Rarely does one see a film with so many talented people involved that is so completely wrong-headed. Even the glorious Meryl Streep cannot save it. Indeed she can barely save herself (and it is the only film I can think of in which she does sex scenes).
The main problem is the laborious script by David Hare based on his own play. Hare is a didactic writer with a strong bent towards socio-political commentary, When he’s writing about the British sensibility or the Suez crisis he’s on the money and the best scenes are those with Ian McKellen and Sir John Gielgud.. When he’s writing melodrama he’s completely off it.

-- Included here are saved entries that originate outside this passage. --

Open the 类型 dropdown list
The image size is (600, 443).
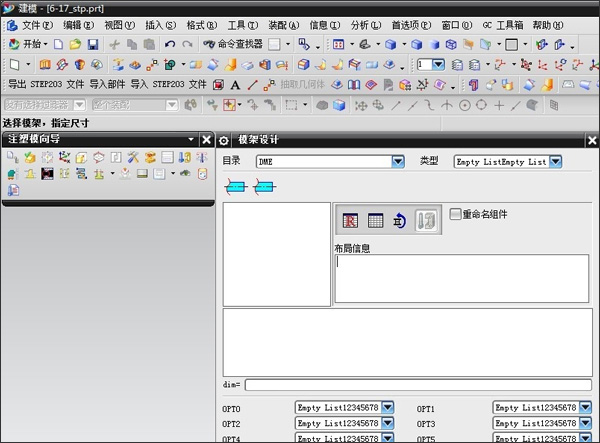point(556,161)
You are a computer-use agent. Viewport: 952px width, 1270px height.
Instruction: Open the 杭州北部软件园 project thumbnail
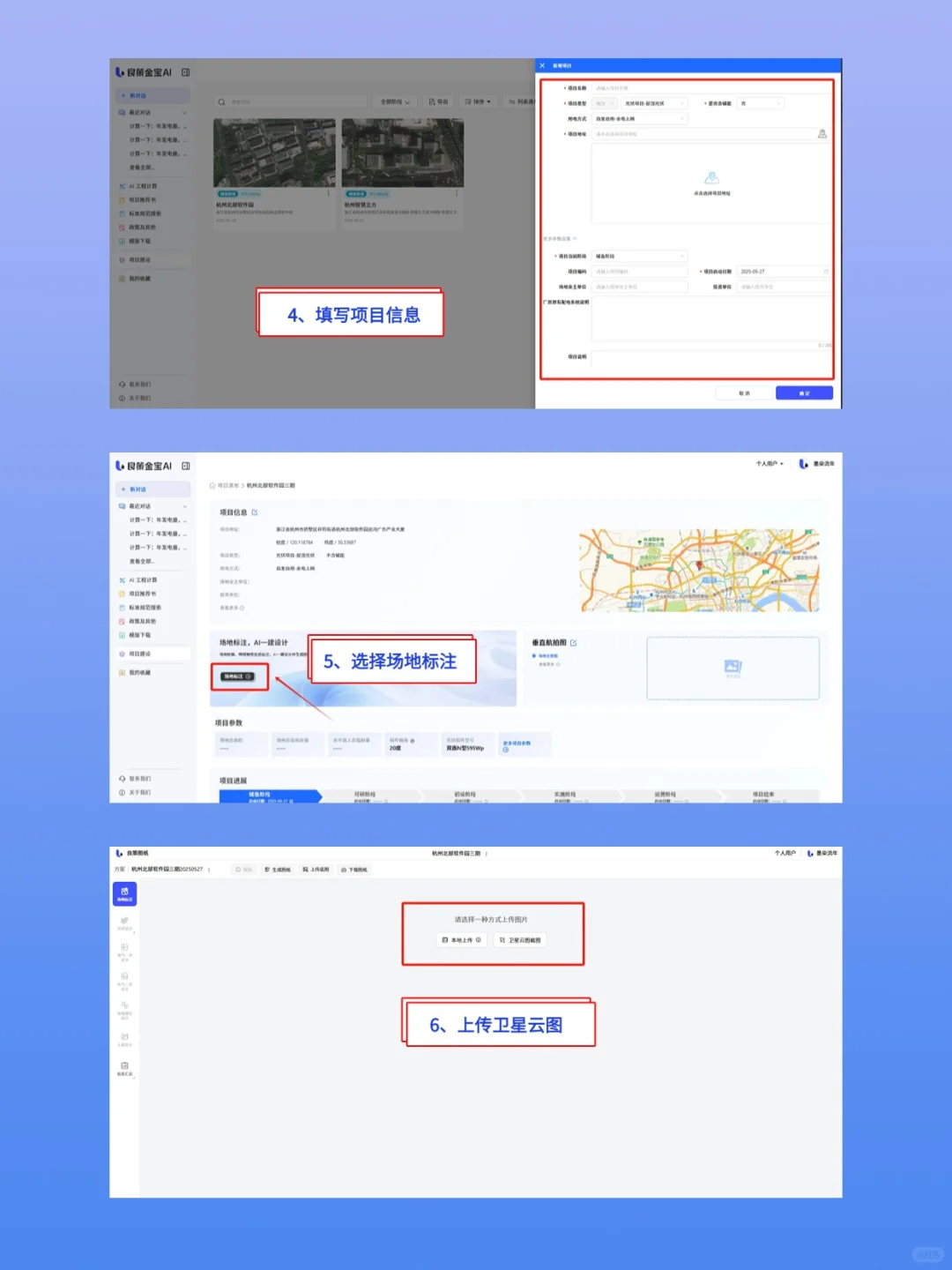pos(274,152)
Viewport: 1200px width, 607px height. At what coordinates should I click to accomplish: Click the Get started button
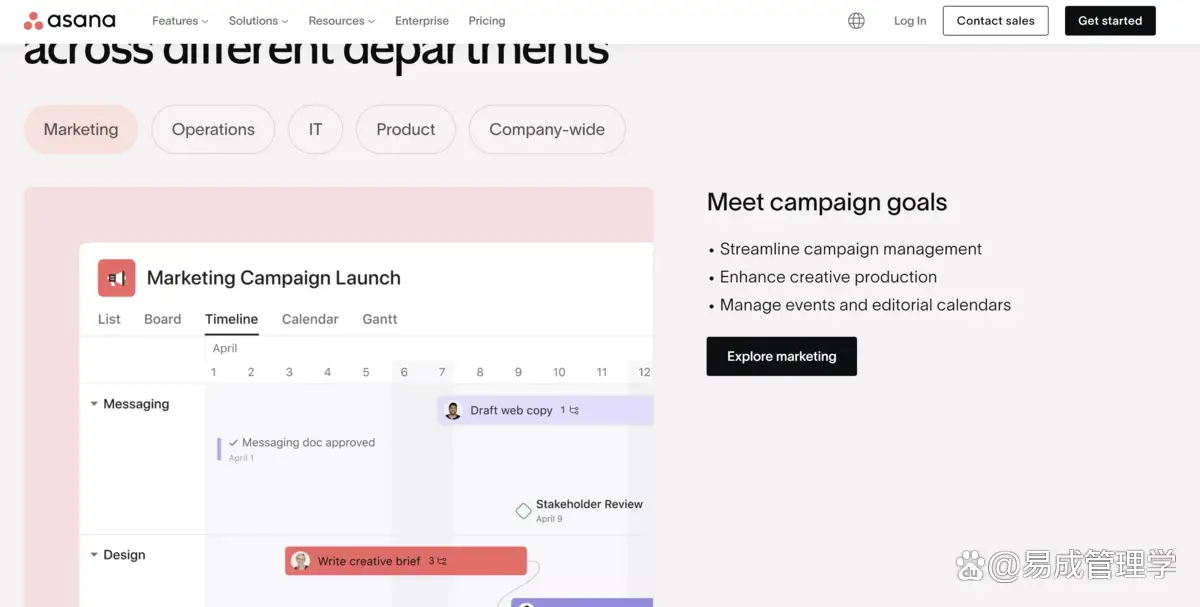tap(1110, 21)
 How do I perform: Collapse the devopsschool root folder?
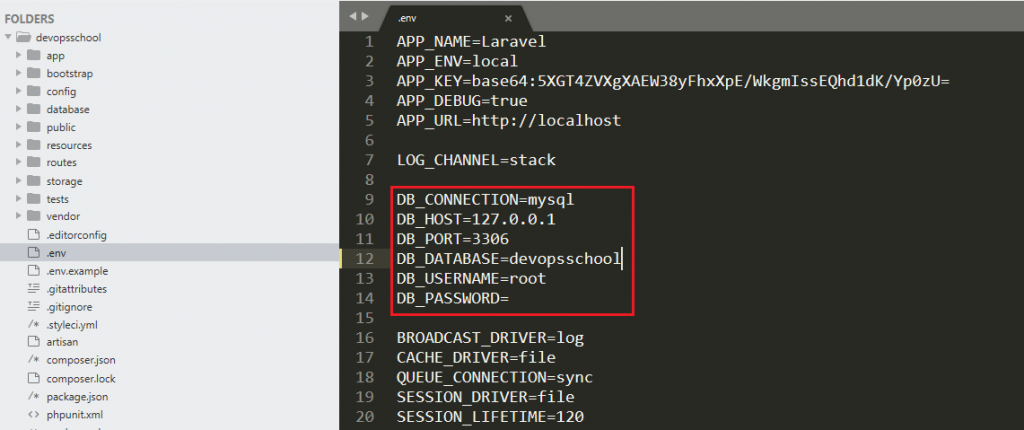10,38
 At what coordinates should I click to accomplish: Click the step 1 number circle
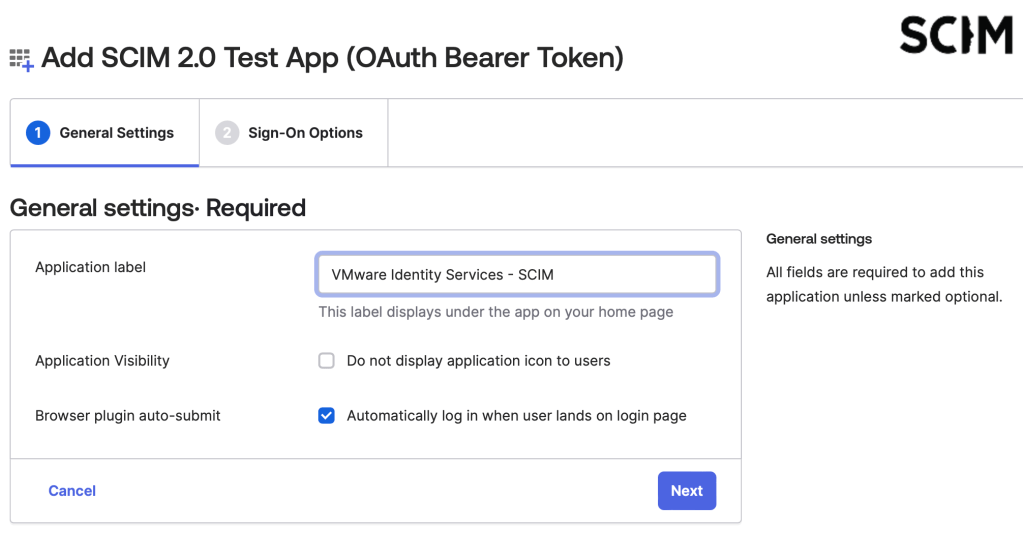[38, 133]
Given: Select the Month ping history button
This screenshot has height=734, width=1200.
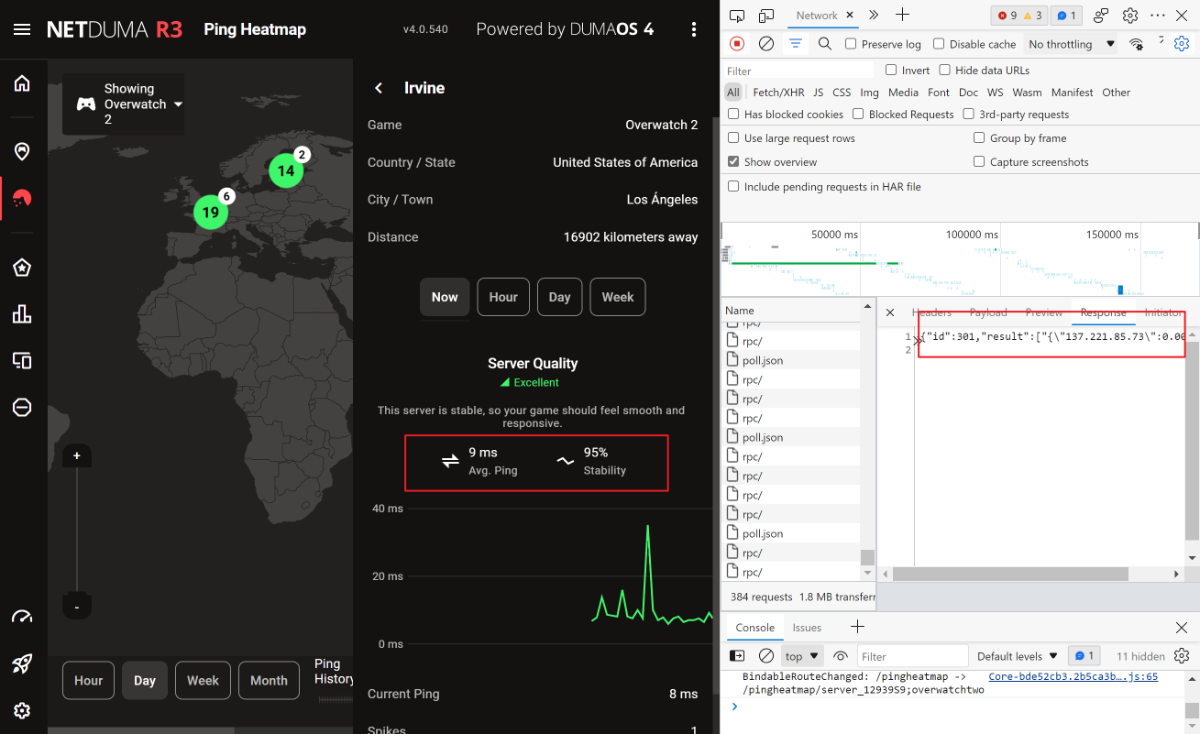Looking at the screenshot, I should 268,680.
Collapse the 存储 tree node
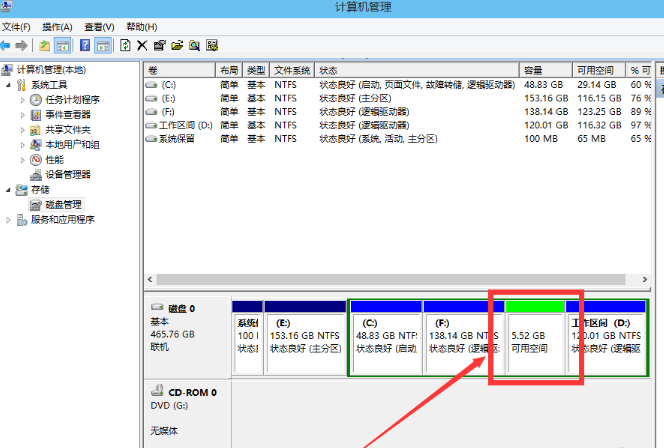Viewport: 664px width, 448px height. click(x=9, y=189)
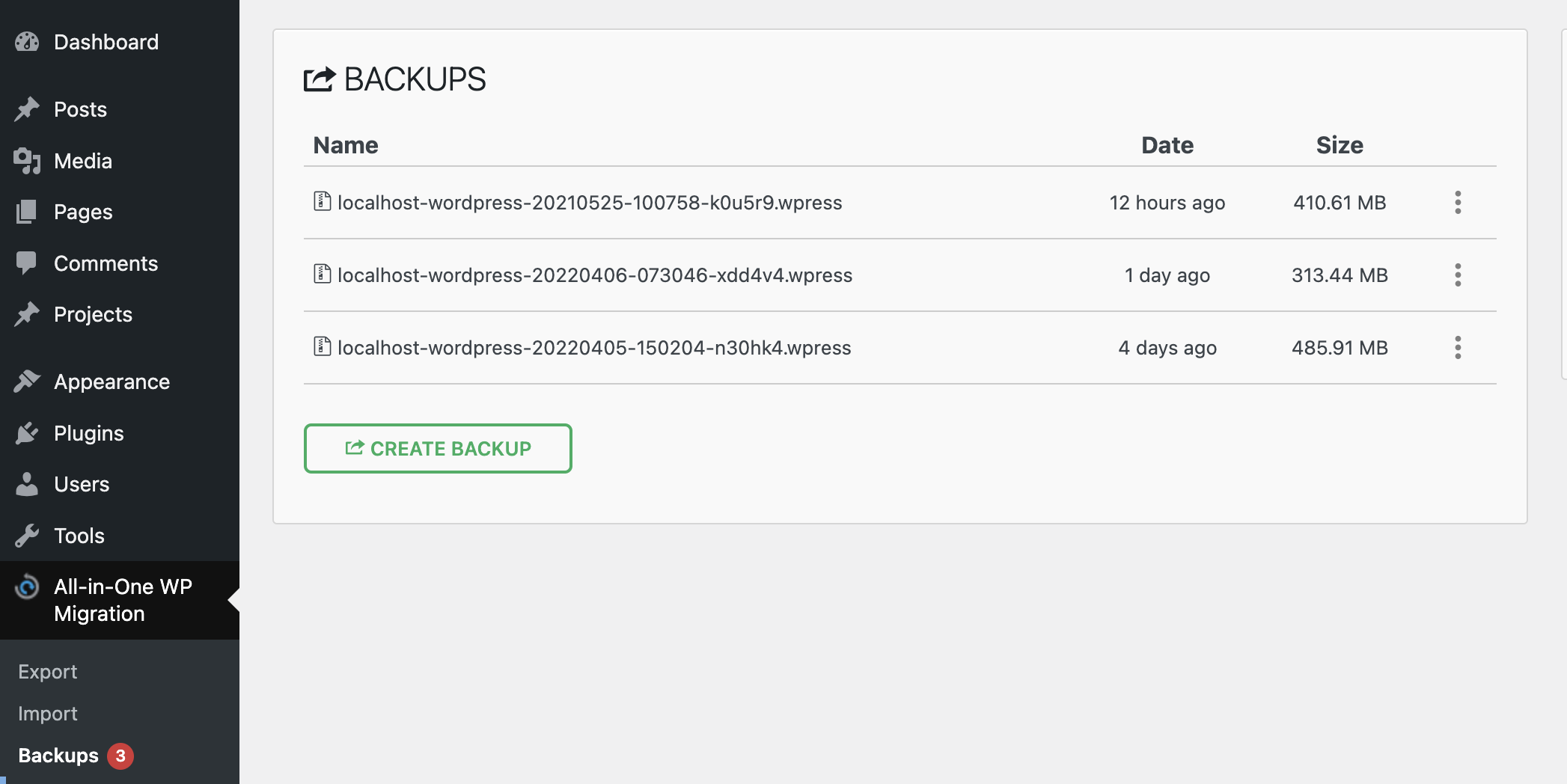Select the Backups submenu item

(x=58, y=756)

Streep plays Susan Traherne, a head-strong woman and Plenty is supposedly her story from when we first encounter her as a Resistance fighter in WWII up to the 1960s. The aim seems to be a kind of epic saga of a passionate life à la Out Of Africa (a film which was also released in 1985) but it never gets beyond a series of mystifyingly elliptical episodes connected by little more than Streep’s acting now this way, now that in what might be passion or mental and emotional instability or all three combined. Sam Neill, Charles Dance and Sting, dutifully step up to the plate, the latter having a particularly bad time of it. And why Tracy Ullman is attached to to Streep's character as her best buddy is anyone’s guess. It is hard to believe that a fine director like Schepisi could have delivered or even attached his name to such a dog’s dinner of a film.